Profile Image for Katie Parnell.
6 reviews
October 5, 2025
I spend a lot of time on social media. And I’ve read a lot of anthropology books. And a lot of ethnography. And this would be more aptly named ‘too many prepositional phrases used by anthropologists to generalize their opinions’. I can only pray that my professors don’t find my Goodreads account because they wrote this book and I’m going to see them tomorrow and every Monday for the next few months.

TLDR: there are a few anthropological conclusions that still stand, and some general cultural observations that I think hold water. But most of the ethnographic conclusions are just outdated at best and speculative at worst. Not bad as far as trying to do an ethnography on an extremely private population as an outsider goes, but could be better.

But anyway!!
This book was probably revolutionary in 2016 but in the last decade has since lost its novelty and its anthropological conclusions of ‘Englishness as expressed by and through various social media platforms can be concisely concluded into “the Goldilocks strategy” is the English People™️’s way of coping with people they don’t actually like invading their carefully constructed castles of confidence’, having been revealed by the ubiquity of social media, is are only pretty decent.

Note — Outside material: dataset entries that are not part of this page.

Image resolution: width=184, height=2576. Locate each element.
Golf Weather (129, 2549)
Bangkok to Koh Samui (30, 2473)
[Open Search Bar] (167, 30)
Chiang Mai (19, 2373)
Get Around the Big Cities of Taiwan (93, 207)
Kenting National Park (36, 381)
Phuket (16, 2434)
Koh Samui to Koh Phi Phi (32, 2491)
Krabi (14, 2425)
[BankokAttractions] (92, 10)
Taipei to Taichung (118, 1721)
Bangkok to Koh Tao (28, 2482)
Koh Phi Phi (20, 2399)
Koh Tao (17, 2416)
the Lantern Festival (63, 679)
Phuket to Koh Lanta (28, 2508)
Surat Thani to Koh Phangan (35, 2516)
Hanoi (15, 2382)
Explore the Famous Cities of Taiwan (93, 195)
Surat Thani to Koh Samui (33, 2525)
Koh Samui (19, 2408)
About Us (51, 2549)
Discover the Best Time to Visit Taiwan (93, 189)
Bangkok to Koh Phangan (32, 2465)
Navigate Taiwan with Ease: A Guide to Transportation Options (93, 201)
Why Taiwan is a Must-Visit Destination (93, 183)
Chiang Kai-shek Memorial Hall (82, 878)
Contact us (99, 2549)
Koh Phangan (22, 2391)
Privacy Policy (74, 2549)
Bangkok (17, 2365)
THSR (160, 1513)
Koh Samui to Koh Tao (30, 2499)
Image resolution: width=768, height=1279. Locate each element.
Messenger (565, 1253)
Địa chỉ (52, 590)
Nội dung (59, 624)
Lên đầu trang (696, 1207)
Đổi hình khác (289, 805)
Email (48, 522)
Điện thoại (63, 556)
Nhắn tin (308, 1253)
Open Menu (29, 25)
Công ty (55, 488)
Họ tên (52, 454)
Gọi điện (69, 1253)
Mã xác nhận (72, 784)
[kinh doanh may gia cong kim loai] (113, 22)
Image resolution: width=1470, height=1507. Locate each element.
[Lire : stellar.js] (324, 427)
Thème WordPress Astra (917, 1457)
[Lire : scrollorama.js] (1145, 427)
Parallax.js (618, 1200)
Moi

The main hurdle the researchers found was that, in an English fashion, people did not want them following them on social media ‘for research’ just as much as they did not want them in their homes. Which like, I can’t blame either side about that. The researchers, to their credit, did their best to supplement the gap in their ethnography with polls and interviews, but there were still significant gaps in the research in regards to schoolchildren’s usage (obviously an ethical immovable object) and young-ish men. A lot of the evidence provided concerned elderly people (evenly across gender lines), and mothers. Which, multiple times throughout the book, there were anecdotes only referring to women as ‘young mothers’ but men were never referred to as ‘fathers’ in regards to their social media usage, which if fathers didn’t have any mentions of their children on their social media, wouldn’t that be an interesting anthropological point? Call me nitpicky I just couldn’t get over this gender gap throughout the book.

They even admitted that the ‘Englishness’ of the villager’s social media usage was better illustrated by comparison to other place’s ethnographic evidence of social media usage!!! Which I think just says that this book could’ve been an email and I hope that the other books in this collection (which I’ve heard are very good) are a more concise and well-rounded ethnographic study.
Profile Image for Ellen.
Author 4 books26 followers
October 28, 2017
This is part of an series of books using ethnography to explore social media use and attitudes towards it in different communities around the world. It very interesting both for the descriptions of ethnographic practices and the specific results in each location. The results are different in each place.

This volume showed interesting examples of how different people and organisations in the community were using social media. One of the most interesting areas was the use by people with terminal illnesses as part of their experiences of dying.

This was a very interesting book to read.